--- begin STORED DATA ---
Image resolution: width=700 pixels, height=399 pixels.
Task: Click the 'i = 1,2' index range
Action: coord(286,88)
--- end STORED DATA ---
--- begin STORED DATA ---
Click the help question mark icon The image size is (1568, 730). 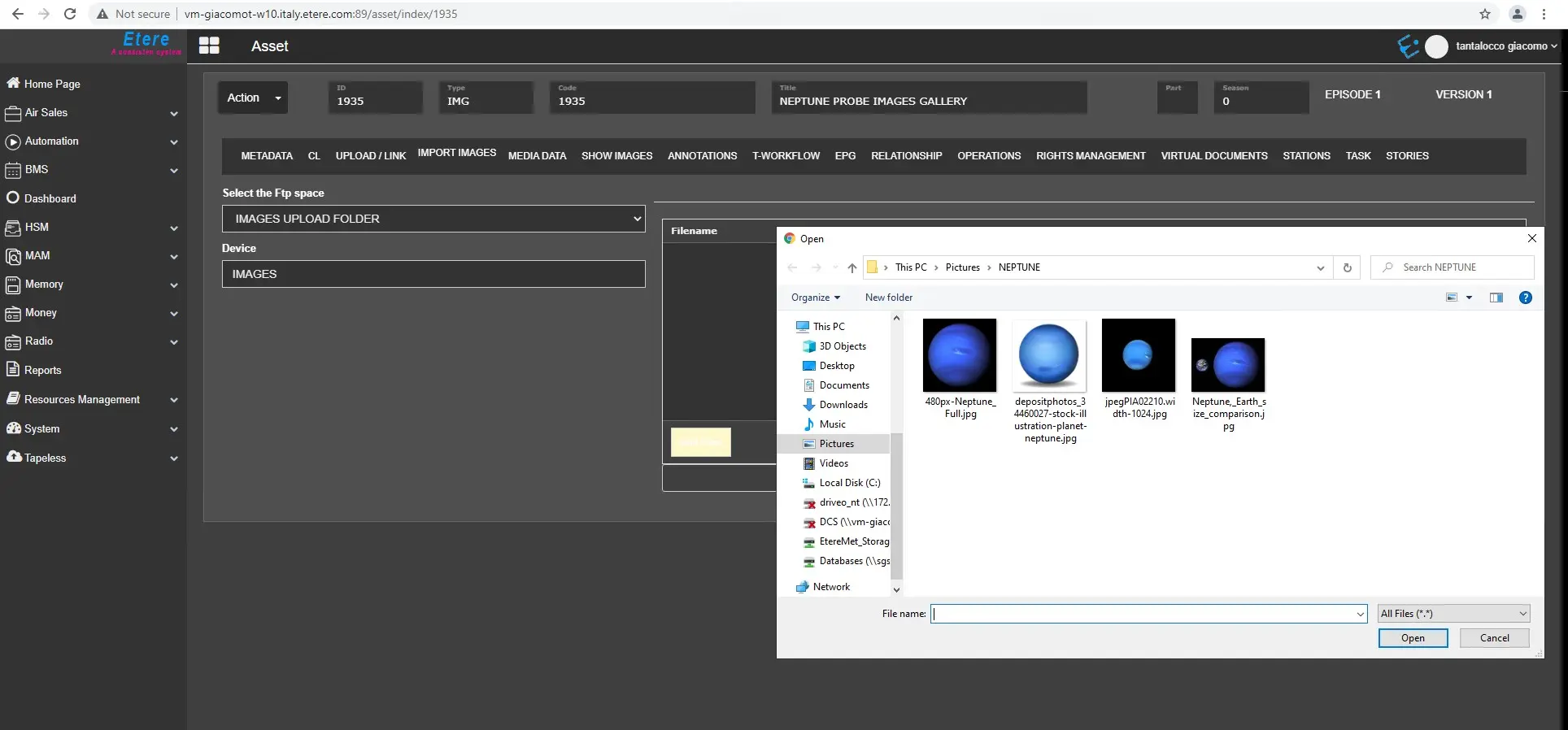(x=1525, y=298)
--- end STORED DATA ---
--- begin STORED DATA ---
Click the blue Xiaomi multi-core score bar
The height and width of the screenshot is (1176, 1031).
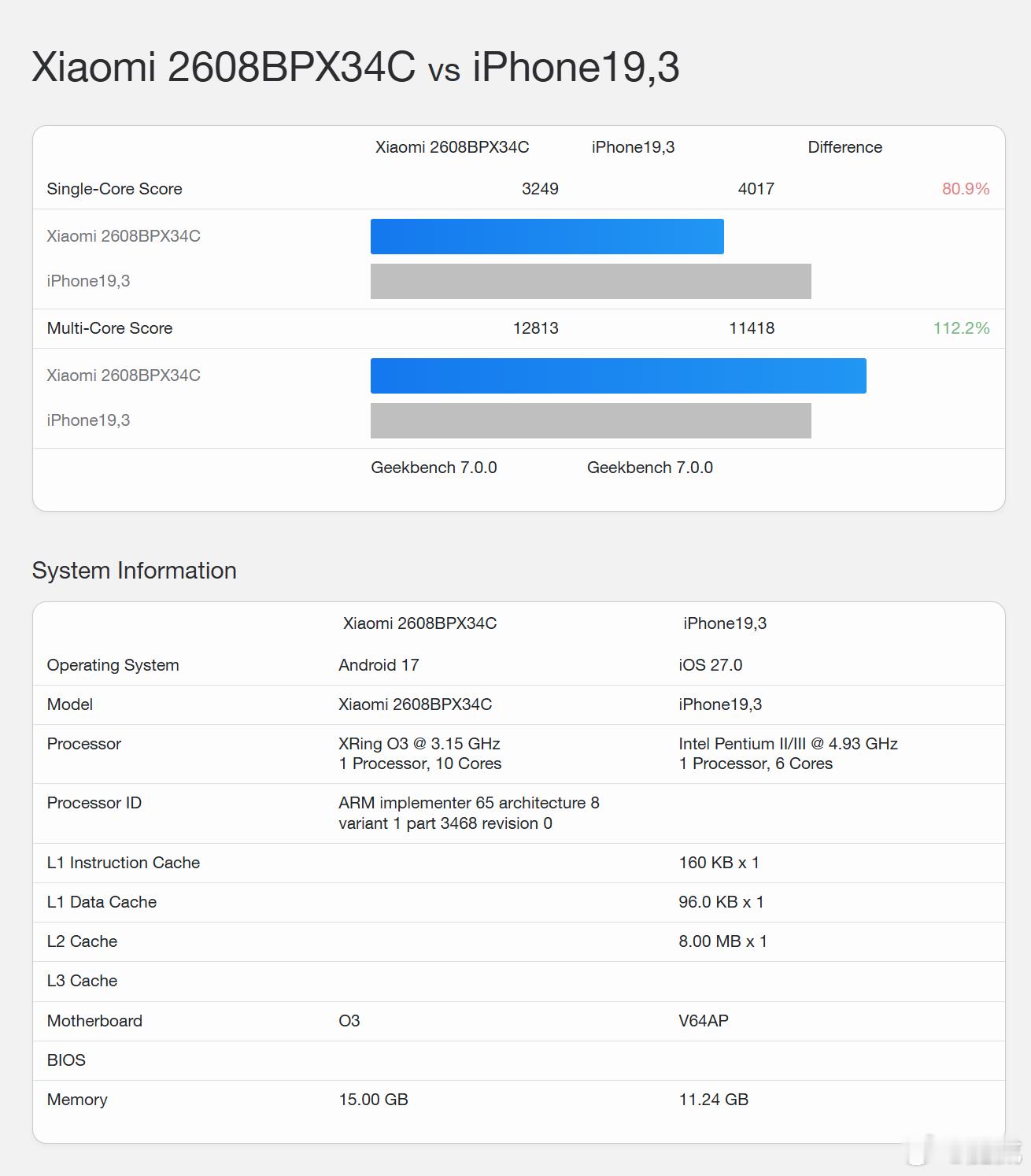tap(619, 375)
--- end STORED DATA ---
> [WHAT THE TASK REQUIRES]: Reproduce the lines from the one containing "Click the blue Xiaomi multi-core score bar" up to and including the one containing "tap(619, 375)", with the requests kept. Multiply each coordinate in the answers by 1.6 and round to whole numbers, rounding halves up. Leave every other number unchanged, omit the pictures, and give only these lines.

> [TASK OUTPUT]:
Click the blue Xiaomi multi-core score bar
The height and width of the screenshot is (1176, 1031).
tap(990, 600)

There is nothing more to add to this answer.